Une plénière de la grande commission mixte militaire du programme Amani s’est tenue mardi à Goma, au Nord-Kivu. A l’ordre du jour, l’examen, notamment, du projet du Plan de désengagement des troupes et celui portant Stratégie de Plaidoyer pour résoudre la question de déplacés internes et de réfugiés, rapporte radiookapi.net
Pour l’abbé Apollinaire Malu Malu, le désengagement des troupes constitue, d’après lui, l’étape la plus importante de l’Acte d’engagement de Goma. « Il y avait eu d’abord ce qu’on appelle le cessez-le feu. C’est toujours un mécanisme précaire parce que les groupes sont encore en contact, donc ils peuvent se rejeter la balle quand il y a violation. Mais la vraie étape, c’est le désengagement. Vous avez vu que le désengagement a cet avantage de répondre aux exigences de toutes les deux sous commissions“, a expliqué le coordonnateur du programme Amani. « Donc, le désengagement doit être considéré comme la vraie loi de l’Acte d’engagement de Goma », a-t-il insisté. Les deux sous commissions en questions sont, la sous commission militaire mixte et la sous commission humanitaire et sociale. La première travaille sur l’envoi des combattants, soit au brassage, soit à la démobilisation ; et la deuxième, sur le retour de déplacés interne et de réfugiés.
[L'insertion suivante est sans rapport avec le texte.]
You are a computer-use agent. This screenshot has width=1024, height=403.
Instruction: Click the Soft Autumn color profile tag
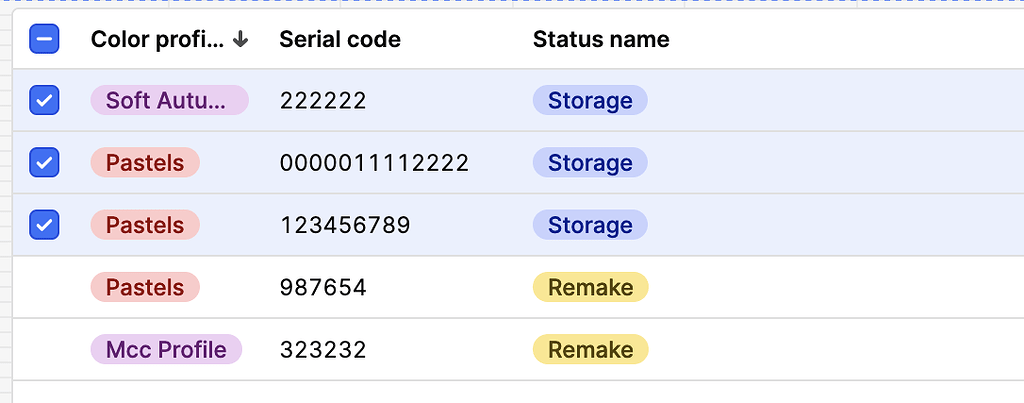(169, 100)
L’on signale que la plénière de mardi est la première du genre, après les dernières recommandations du Comité de pilotage et après le retour des FRF et du CNDP qui avaient suspendu leur participation aux travaux. Deux groupes de travail seront mis en place dès ce mercredi. Ils ont 15 jours pour examiner les différents Plans de travail, avant la prochaine plénière.